Those who commissioned the malware Flame also created the deadly Stuxnet, say Kaspersky Labs, who have discovered an identical piece of code in both worms. What appeared to be two unrelated programs are probably part of the same cyberwar campaign.
"The new findings that reveal how the teams shared the source code of at least one module in the early stages of development prove that the groups co-operated at least once," wrote Aleksandr Gostev, chief security expert for Russian security company Kaspersky Labs.
Flame, which was discovered only last month, despite operating for several years, is a cyber-espionage program. After infiltrating computer systems through hundreds of possible vulnerabilities, it records all of the user’s information, from printed documents to voices recorded on the microphone.
In contrast, Stuxnet is a weapon.

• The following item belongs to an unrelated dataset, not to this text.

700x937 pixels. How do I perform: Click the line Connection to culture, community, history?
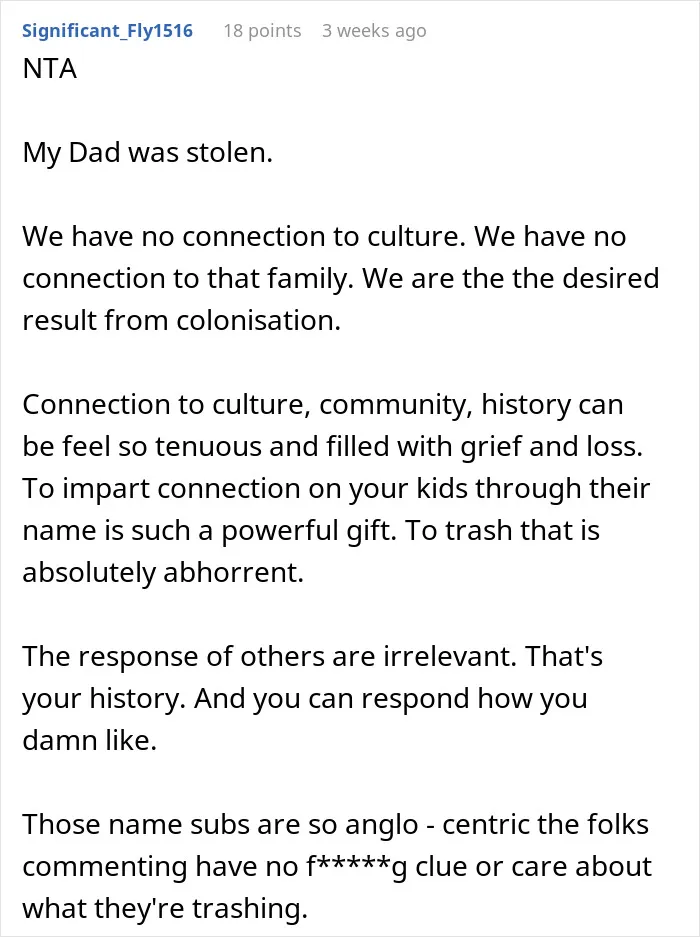323,405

In 2010 it was used to damage uranium enrichment centrifuges in Iran.
In fact, Iran was by far the most popular destination for both of the targeted worms, which experts deemed the most sophisticated ever discovered.
Kaspersky Labs believes the two worms were developed by independent groups controlled by the same party.
"We think that these teams are different, two different teams working with each other, helping each other at different stages," said Vitaliy Kamluk, the company’s chief malware expert.
It is possible that the two programs were always intended to work together. The earlier Flame may have been used to spy on targets, and Stuxnet to decimate them.
The United States and Israel have been widely fingered in the media and by officials as the makers of Stuxnet, and will now likely be associated with Flame as well.
The two countries both vehemently oppose Iran’s nuclear program, which they believe is aimed at eventually acquiring nuclear weapons.
Considering the lag of several years between their introduction and the discovery of the programs, analysts believe that even more advanced cyber weapons may currently be in operation.